Exercise data START

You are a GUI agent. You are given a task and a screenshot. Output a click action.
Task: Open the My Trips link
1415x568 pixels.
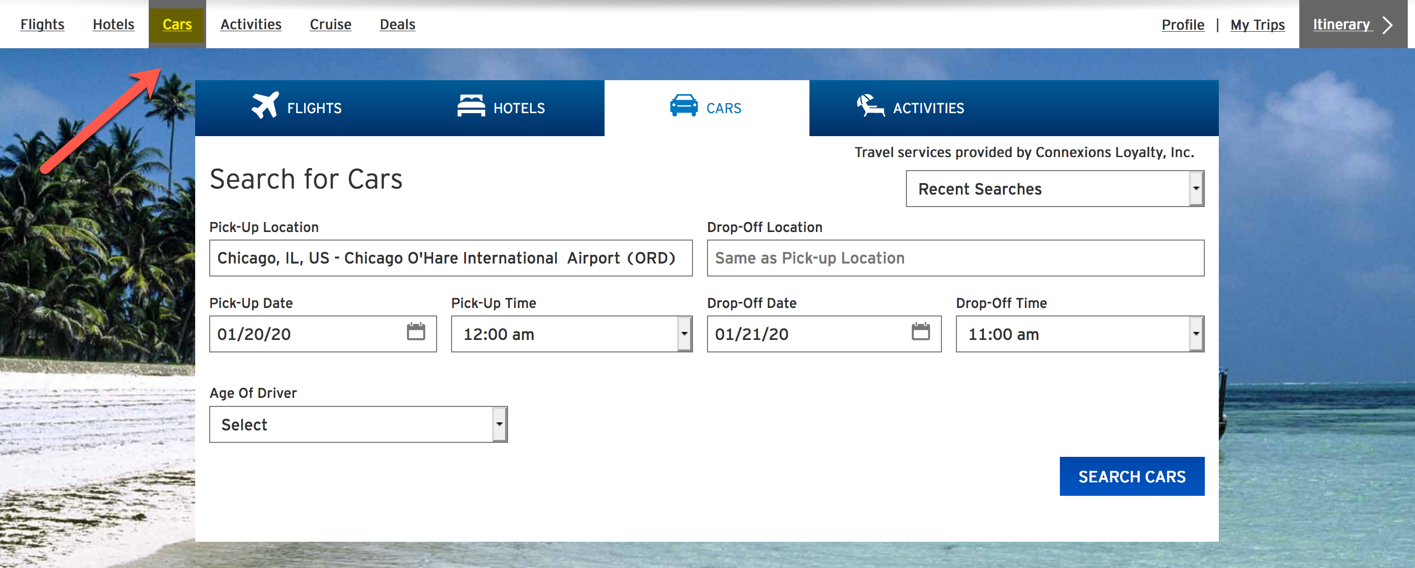pos(1257,25)
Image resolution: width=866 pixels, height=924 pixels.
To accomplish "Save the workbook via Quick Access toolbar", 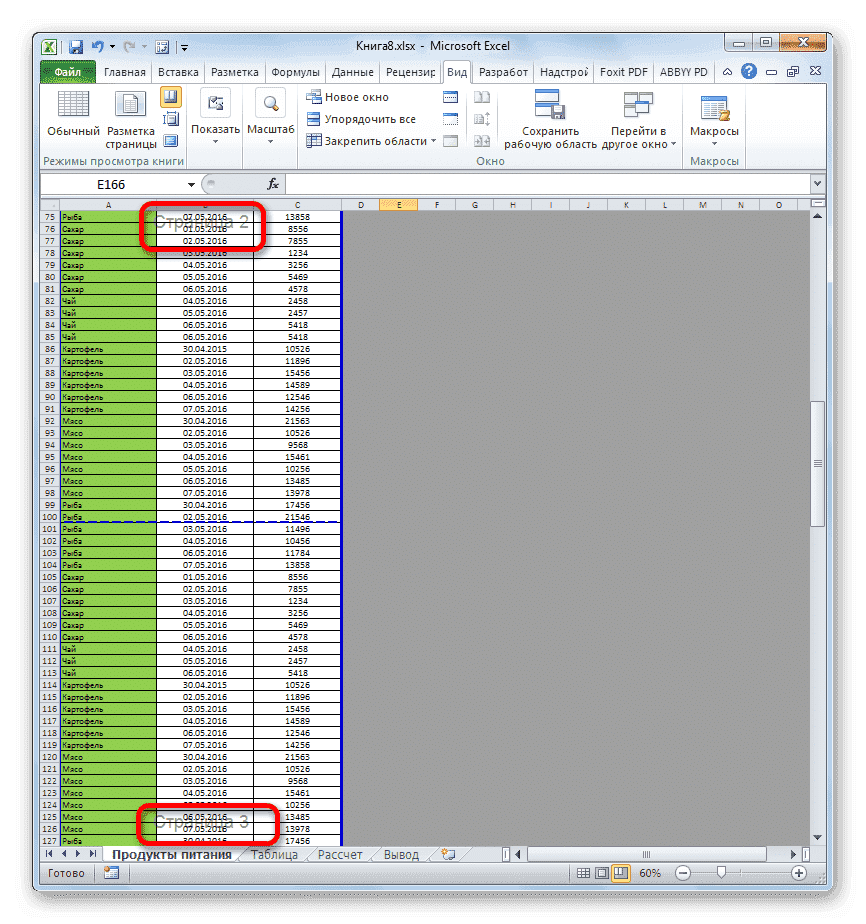I will 75,46.
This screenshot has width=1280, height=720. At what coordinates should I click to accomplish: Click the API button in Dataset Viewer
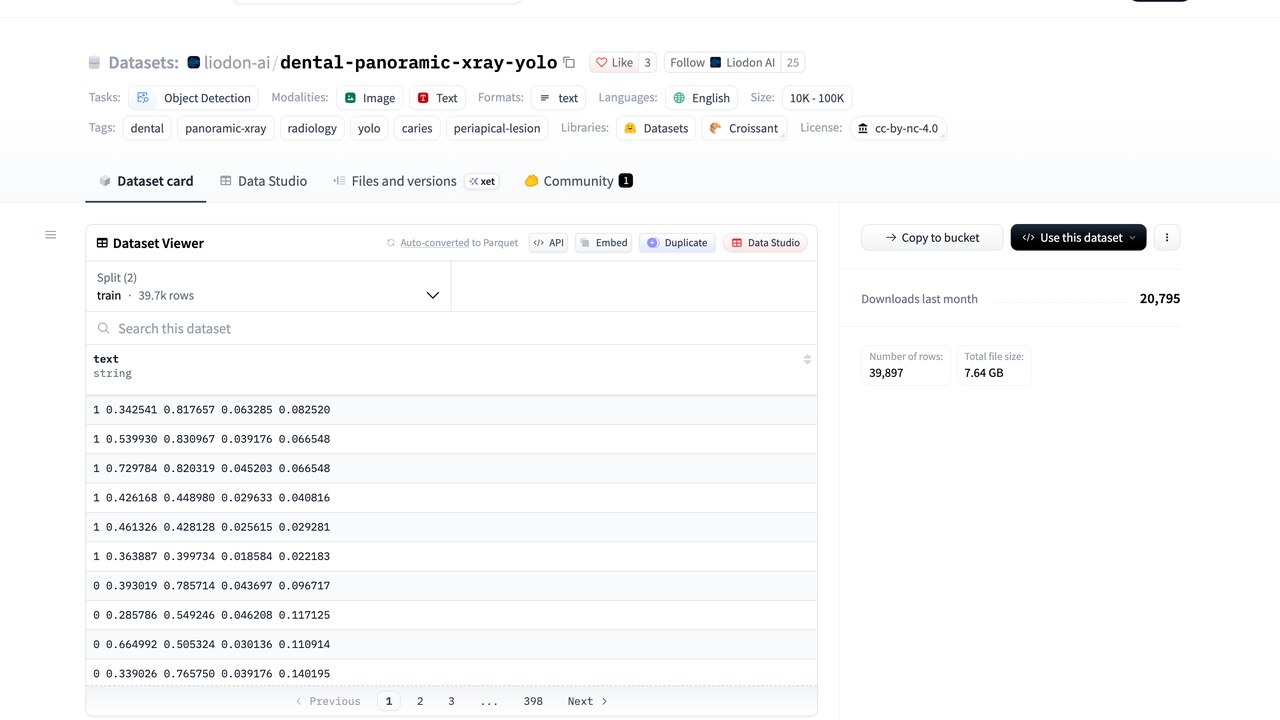(548, 243)
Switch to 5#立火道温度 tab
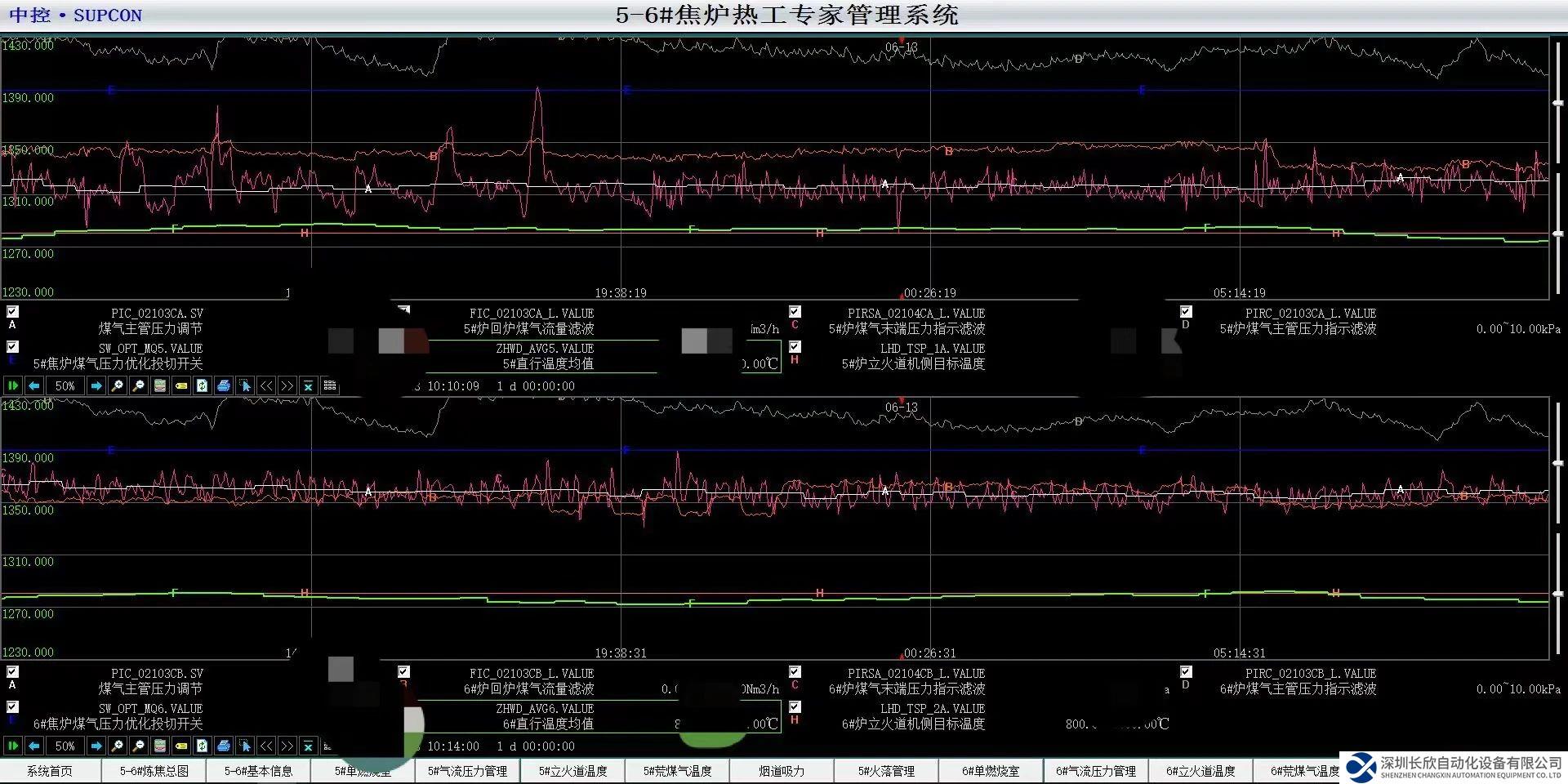The height and width of the screenshot is (784, 1568). click(572, 771)
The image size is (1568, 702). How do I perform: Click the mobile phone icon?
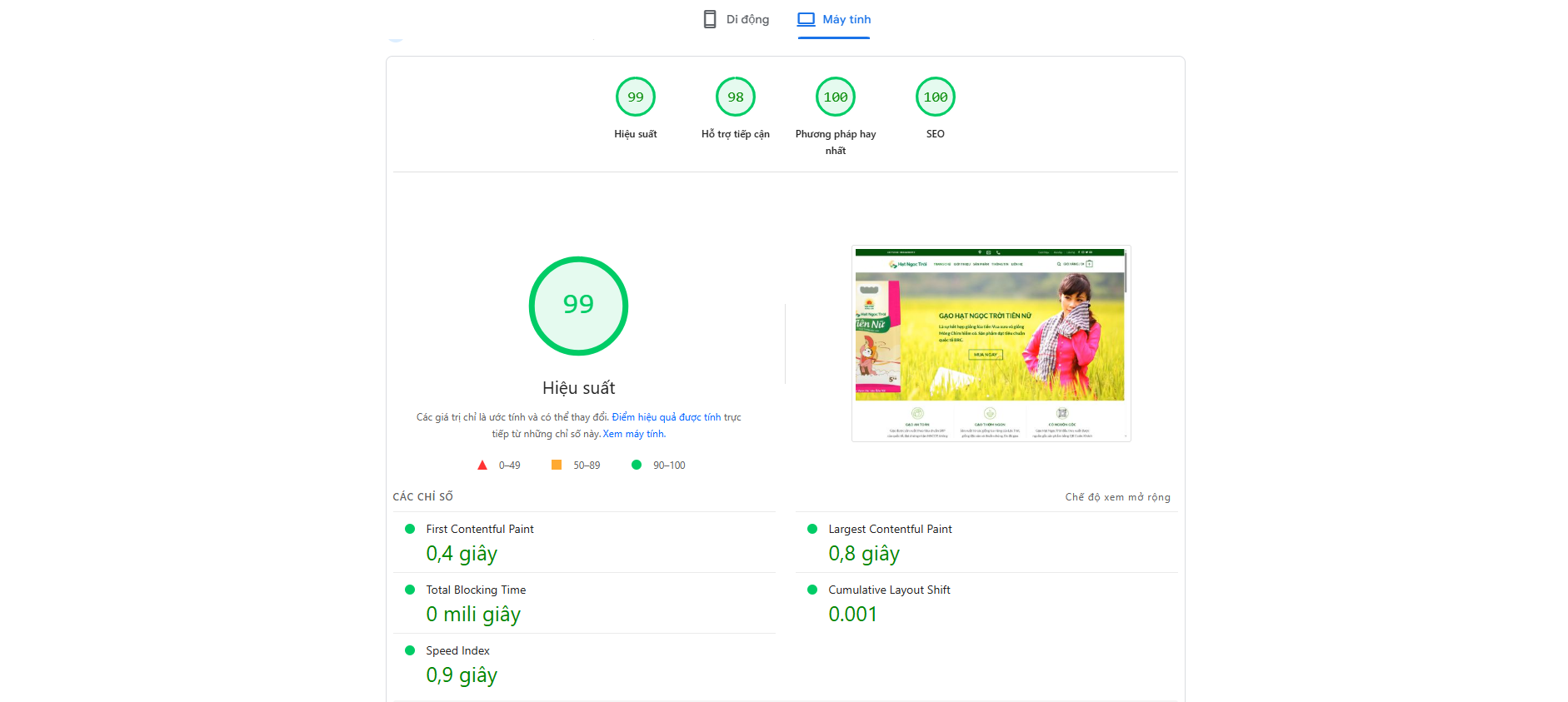(x=709, y=19)
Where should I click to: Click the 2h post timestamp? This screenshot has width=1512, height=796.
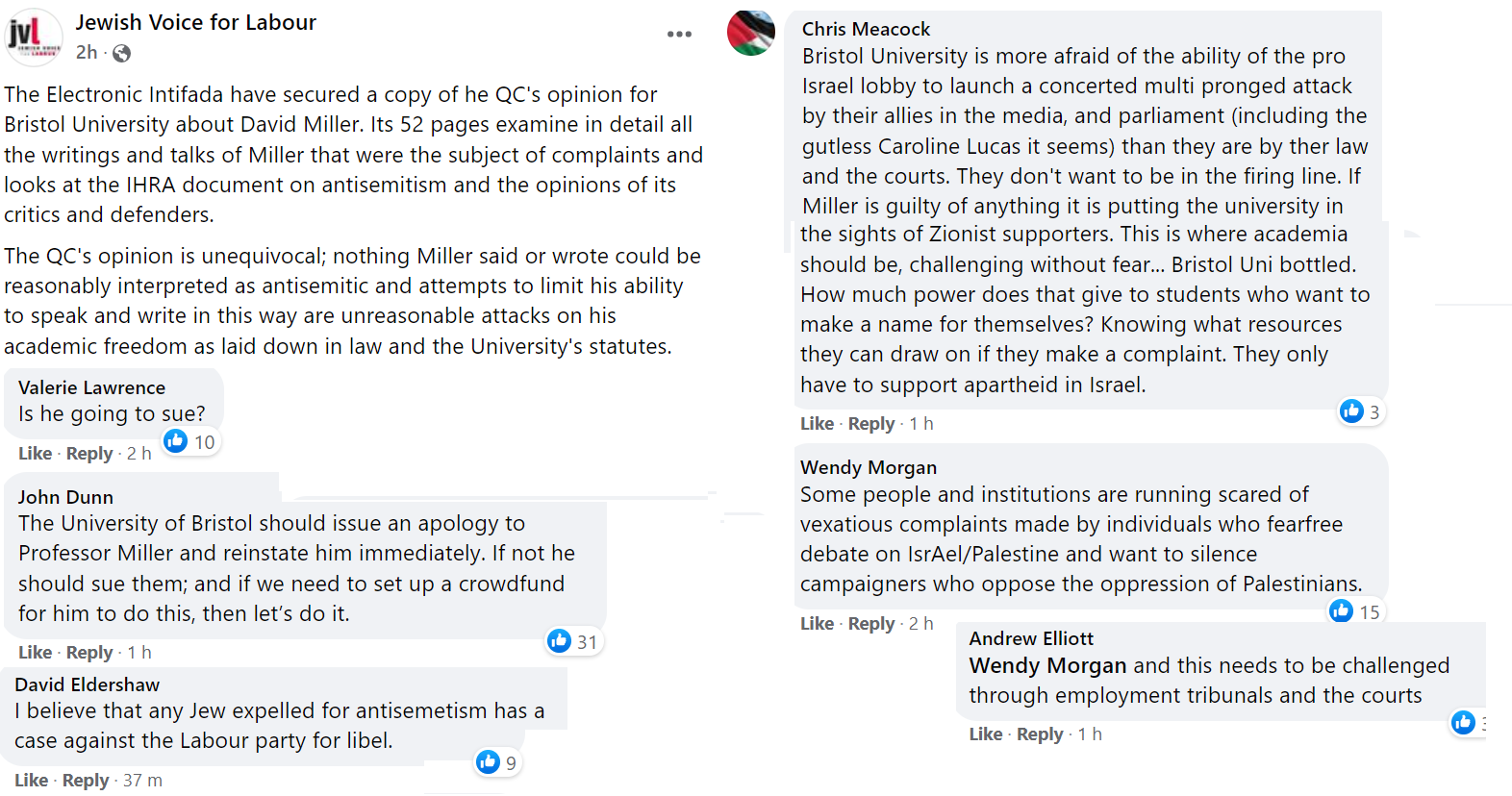(x=87, y=53)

Exercise data END

→ **Exercise objective**:
Exactly the lines from the line with "Switch to 5#立火道温度 tab" through the end of the data are to be reproduced, and no picture is to be included.

→ **Expected answer**:
Switch to 5#立火道温度 tab
The height and width of the screenshot is (784, 1568). click(572, 771)
The image size is (1568, 702). How do I perform: Click the mobile phone icon?
(x=709, y=19)
Where should I click to: Click the 2h post timestamp? This screenshot has width=1512, height=796.
(x=87, y=53)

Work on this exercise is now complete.